:: DIRECTION 1 ::
From the passage on Frank Hird, reproduce the text word for word, starting at "Published works" and ending at "the Woman (1908)".
:: DIRECTION 2 ::
Decide whether each statement agrees with the passage on Frank Hird: (a) Frank Hird was born in Hull. (b) Lord Ronald first met Frank Hird in 1898. (c) Victoria the Woman was published in 1904. Answer yes or no for each, quoting the passage's deciding words.
>> start EXTRACT
Frank Hird was born in Hull[3] and became secretary to the Parliamentary Counsel Lord Thring. He was suffering fron rheumatic fever when Lord Ronald first met him in 1893. In 1898, by then Rome correspondent for the Morning Post, he accepted Lord Ronald's invitation to live with him as his adopted son,[4] and they stayed together until Lord Ronald's death in 1916.[2]

Published works

Frank Hird wrote a number of books, both fiction and non-fiction, including the following.[5]

  • The Cry of the Children: An Exposure of Certain British Industries in Which Children are Iniquitously Employed (1898)
  • Rosa Bonheur (1904)
"The most popular artist of nineteenth-century France, Rosa Bonheur was also one of the first renowned painters of animals and the first woman awarded the Grand Cross by the French Legion of Honor. ... Bonheur lived in two consecutive committed relationships with women."[6]
  • Victoria the Woman (1908)
>> end EXTRACT
>> start EXTRACTED DATA
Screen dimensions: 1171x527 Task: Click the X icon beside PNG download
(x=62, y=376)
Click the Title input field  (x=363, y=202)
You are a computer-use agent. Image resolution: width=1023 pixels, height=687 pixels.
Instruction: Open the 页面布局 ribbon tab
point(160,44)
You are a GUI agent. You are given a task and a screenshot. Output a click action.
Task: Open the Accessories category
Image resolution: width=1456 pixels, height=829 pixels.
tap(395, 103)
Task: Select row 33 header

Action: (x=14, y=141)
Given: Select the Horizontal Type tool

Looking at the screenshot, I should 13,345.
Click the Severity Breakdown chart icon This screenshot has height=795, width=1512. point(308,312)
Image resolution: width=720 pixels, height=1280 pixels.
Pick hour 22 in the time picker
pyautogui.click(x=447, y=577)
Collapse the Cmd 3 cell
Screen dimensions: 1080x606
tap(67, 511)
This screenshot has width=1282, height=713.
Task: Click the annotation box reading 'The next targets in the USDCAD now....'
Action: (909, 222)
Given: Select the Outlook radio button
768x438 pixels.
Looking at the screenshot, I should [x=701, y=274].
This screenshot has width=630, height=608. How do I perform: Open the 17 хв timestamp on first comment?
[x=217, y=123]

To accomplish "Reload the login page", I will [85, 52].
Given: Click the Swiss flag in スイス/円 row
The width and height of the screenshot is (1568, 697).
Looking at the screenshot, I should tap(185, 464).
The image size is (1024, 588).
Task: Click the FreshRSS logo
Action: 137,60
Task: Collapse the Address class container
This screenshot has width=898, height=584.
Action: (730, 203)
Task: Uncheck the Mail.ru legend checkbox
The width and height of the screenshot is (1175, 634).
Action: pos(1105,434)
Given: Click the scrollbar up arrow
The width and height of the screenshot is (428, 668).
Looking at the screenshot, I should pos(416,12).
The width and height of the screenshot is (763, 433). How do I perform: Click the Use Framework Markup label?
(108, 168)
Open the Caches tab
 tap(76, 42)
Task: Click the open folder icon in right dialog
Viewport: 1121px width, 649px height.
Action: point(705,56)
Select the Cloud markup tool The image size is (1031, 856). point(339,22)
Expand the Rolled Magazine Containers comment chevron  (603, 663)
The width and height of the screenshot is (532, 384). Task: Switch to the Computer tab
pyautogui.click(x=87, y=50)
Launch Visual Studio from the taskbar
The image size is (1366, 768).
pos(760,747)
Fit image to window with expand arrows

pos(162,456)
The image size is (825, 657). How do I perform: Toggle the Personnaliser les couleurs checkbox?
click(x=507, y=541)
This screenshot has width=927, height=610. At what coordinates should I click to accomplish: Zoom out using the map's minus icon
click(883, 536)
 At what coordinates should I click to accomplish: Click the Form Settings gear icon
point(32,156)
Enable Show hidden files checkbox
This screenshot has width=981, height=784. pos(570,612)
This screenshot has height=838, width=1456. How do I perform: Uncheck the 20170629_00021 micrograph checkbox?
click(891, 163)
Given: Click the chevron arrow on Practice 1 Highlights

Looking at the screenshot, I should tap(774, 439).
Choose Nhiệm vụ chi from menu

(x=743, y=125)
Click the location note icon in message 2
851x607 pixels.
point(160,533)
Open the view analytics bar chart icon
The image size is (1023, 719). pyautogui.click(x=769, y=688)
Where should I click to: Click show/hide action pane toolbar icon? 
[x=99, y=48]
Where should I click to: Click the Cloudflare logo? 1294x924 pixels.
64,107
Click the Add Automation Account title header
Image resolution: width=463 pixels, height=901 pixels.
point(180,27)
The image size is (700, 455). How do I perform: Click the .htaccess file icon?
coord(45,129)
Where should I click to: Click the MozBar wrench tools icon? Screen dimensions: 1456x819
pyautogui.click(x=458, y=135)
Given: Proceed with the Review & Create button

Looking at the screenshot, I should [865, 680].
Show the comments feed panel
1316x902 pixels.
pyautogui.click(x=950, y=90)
>> end EXTRACTED DATA
:: EXPECTED ANSWER 1 ::
Published works

Frank Hird wrote a number of books, both fiction and non-fiction, including the following.[5]

  • The Cry of the Children: An Exposure of Certain British Industries in Which Children are Iniquitously Employed (1898)
  • Rosa Bonheur (1904)
"The most popular artist of nineteenth-century France, Rosa Bonheur was also one of the first renowned painters of animals and the first woman awarded the Grand Cross by the French Legion of Honor. ... Bonheur lived in two consecutive committed relationships with women."[6]
  • Victoria the Woman (1908)

:: EXPECTED ANSWER 2 ::
(a) Yes: "Frank Hird was born in Hull"
(b) No: "when Lord Ronald first met him in 1893"
(c) No: "Victoria the Woman (1908)"